Addendum to Graeme's post: The Australian Capital Territory (our 
smallest 
jurisdiction in both population and area -- constitutionally 
equivalent to 
Washington DC, but socio-economically equivalent to Cambridge, 
Massachusetts) experimented with touch-screen electronic voting at 
its 
latest Territorial election in October 2001. The initial press 
releases 
were at

http://www.elections.act.gov.au/media9901.html 

http://www.elections.act.gov.au/media0008.html 

http://www.elections.act.gov.au/media0104.html 

-- although these are old links: I could find more recent details 
if 
anyone's interested.

Like Cambridge, the ACT uses single transferable vote in multi-
member 
constituencies (5, 5, and 7 seats), which makes them even braver 
for 
experimenting with electronic voting -- since one common reason 
offered in 
Australia for keeping to paper ballots, apart from cost, is that 
all our 
jurisdictions use preferential voting in some form. Voting 
machines as used 
in the USA do seem to simplify voting when a society is using 
first-past-the-post for a number of positions, but adapting them 
to 
preferential systems would be more complicated.

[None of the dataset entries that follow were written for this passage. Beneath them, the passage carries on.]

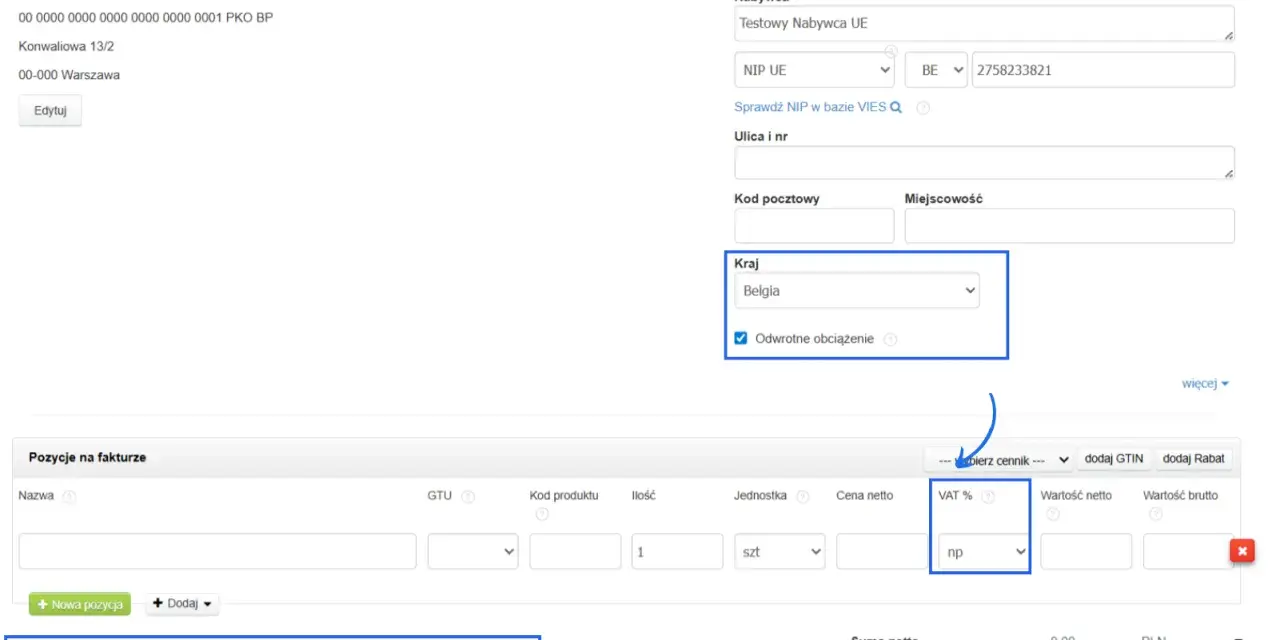Click the dodaj GTIN button
The image size is (1280, 640).
[x=1115, y=459]
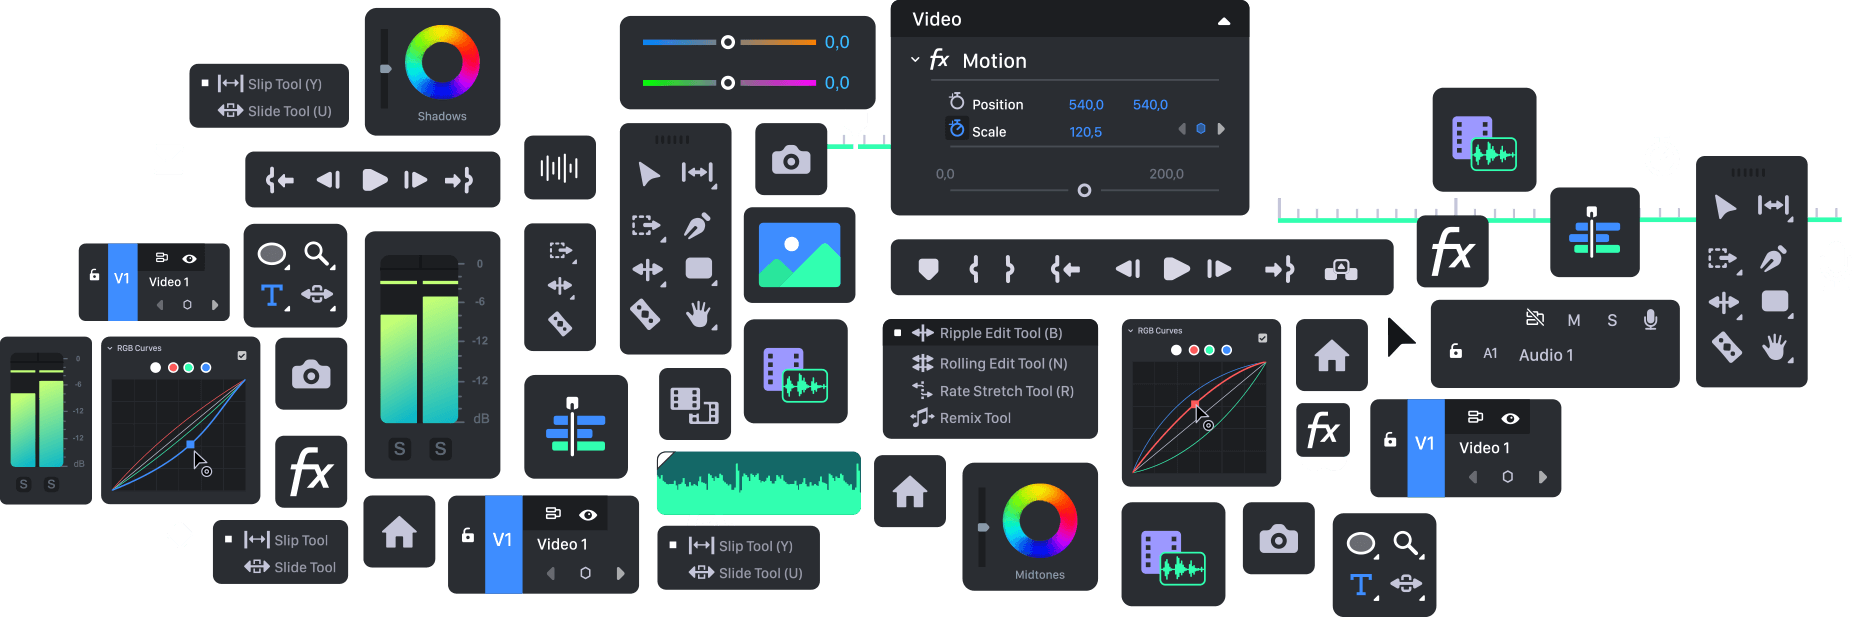Image resolution: width=1852 pixels, height=617 pixels.
Task: Click the Mark Out right brace button
Action: tap(1009, 269)
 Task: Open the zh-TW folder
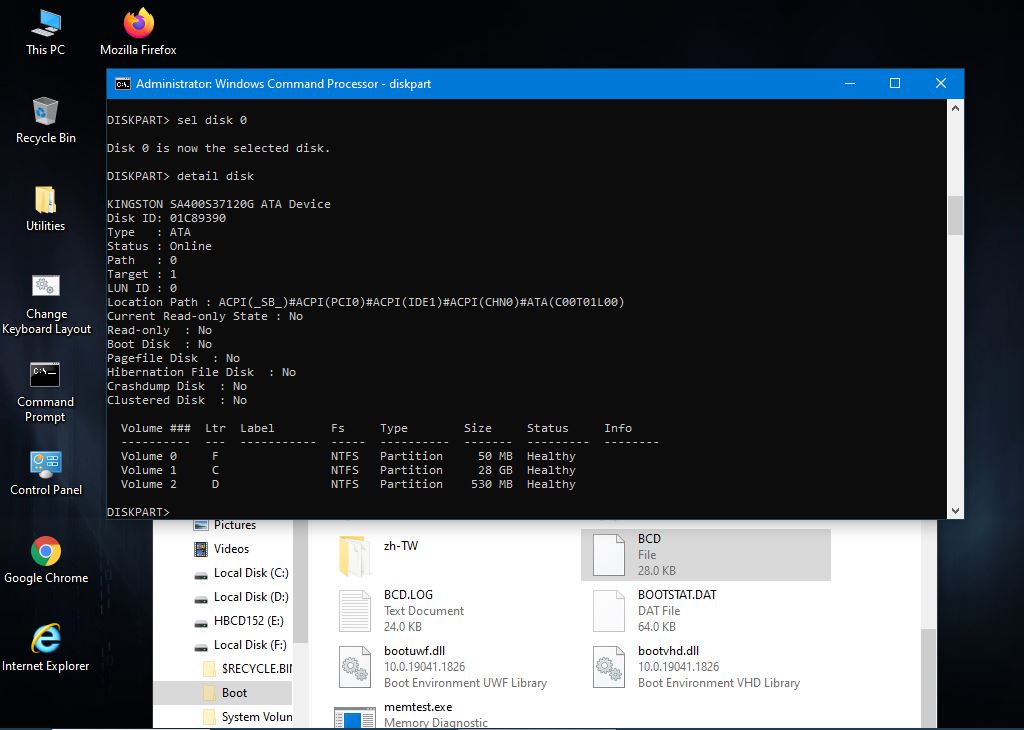click(x=400, y=546)
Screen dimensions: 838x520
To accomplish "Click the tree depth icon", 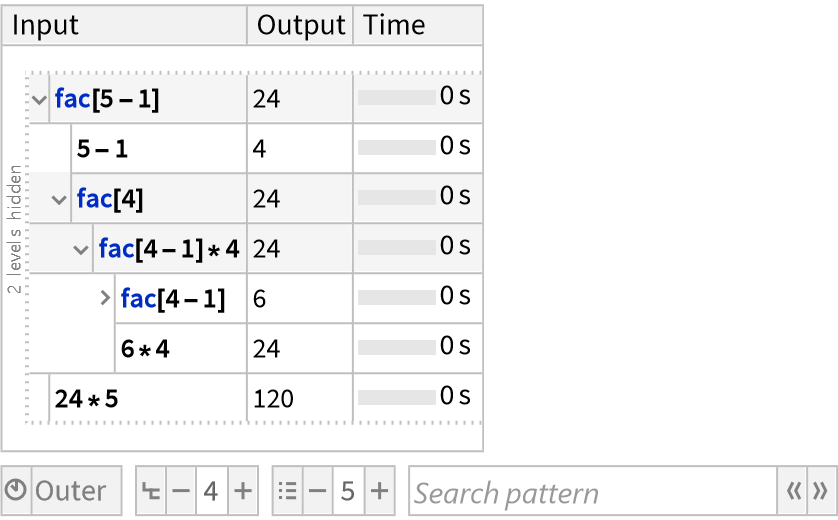I will click(151, 491).
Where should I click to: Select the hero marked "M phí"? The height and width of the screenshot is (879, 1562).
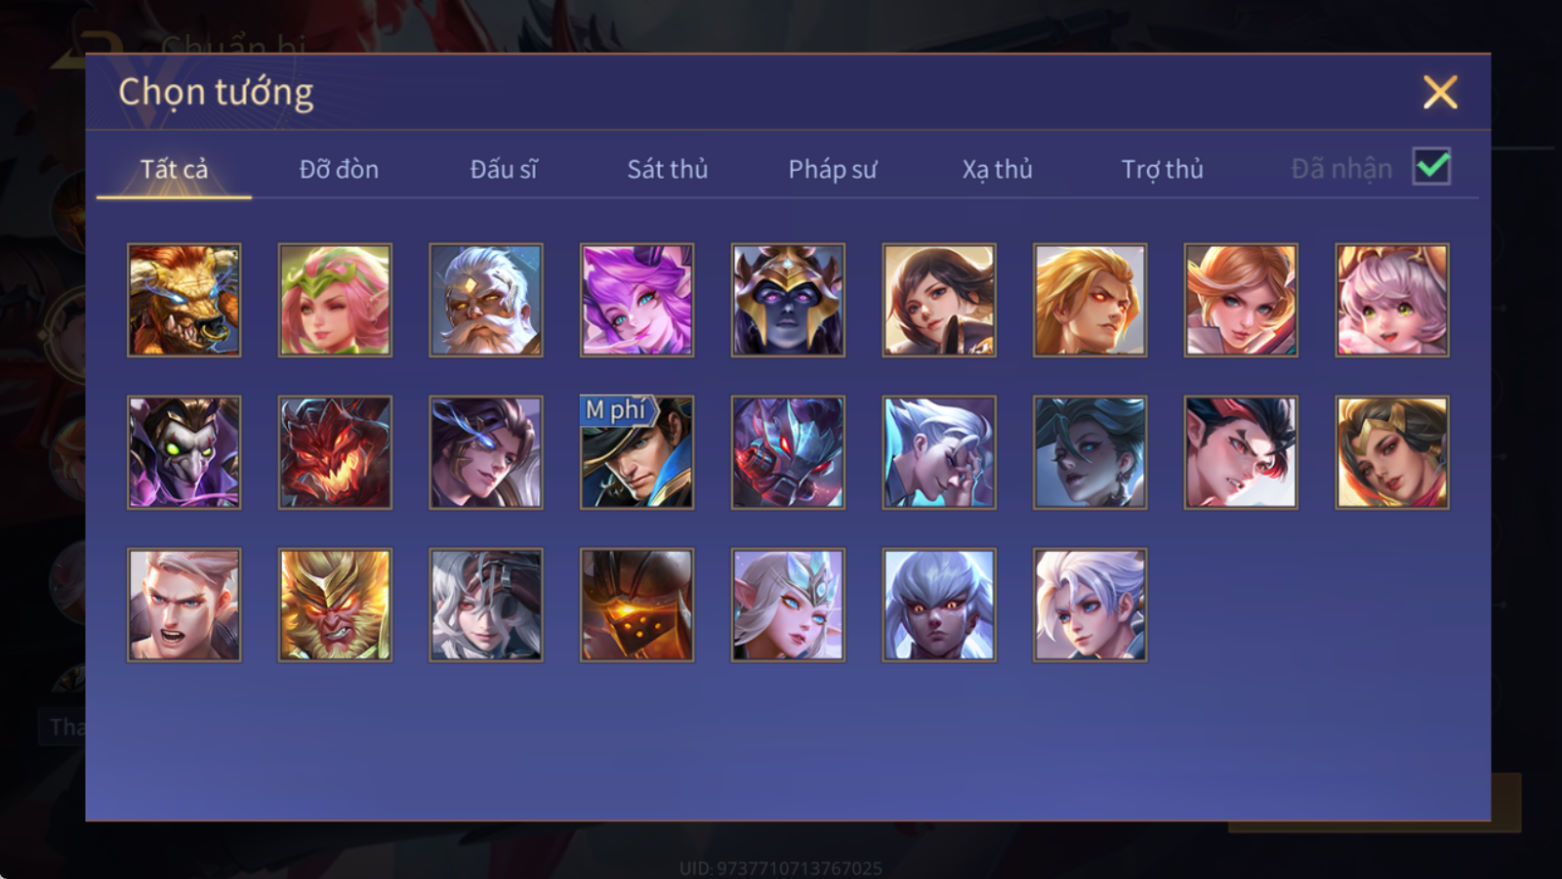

At 12:12 20-09-2002 +1000, Graeme Orr wrote:

Australia too is all paper-ballots.  And we even provide pencils, 
not 
pens, to mark ballots!    The AEC long ago realised the best way 
of 
avoiding Floridian debacles was to stay with the simplest, 
'failsafest' 
technology.       The anti-fraud safeguards, they would say, lie 
in 
systemic reform - eg in having the most independent, 
incorruptible, 
professional and co-ordinated (if not nationalised) electoral 
administration you can achieve.    At least no-one would claim 
Canadian>
(Paper ballots also ensure that the bedrock search for 'the 
intention of 
the voter' remains central.  Australians by and large found it 
hard to 
fathom how US electoral law could deny Gore's plaint, at least if 
he had 
been demanding a manual recount of the whole state - which after 
all was 
the relevant electorate, and not just selected counties).

Graeme Orr
Lecturer, Law
Griffith University
Brisbane  4111
Australia

Rick Hasen <rick.hasen@lls.edu>
Sent by: owner-election-law_gl@majordomo.lls.edu 

20/09/2002 03:42 AM
Please respond to rick.hasen

        To:        "election-law@majordomo.lls.edu" 
<election-law@majordomo.lls.edu>
        cc:
        Subject:        Computers Criticized in Fla. Voting

Here's another call for paper ballots.  Isn't anyone worried 
about the
potential for fraud in the hand counting of all ballots? I know 
Canada>conducts its national elections with paper, but they don't 
have the same
history of voter fraud.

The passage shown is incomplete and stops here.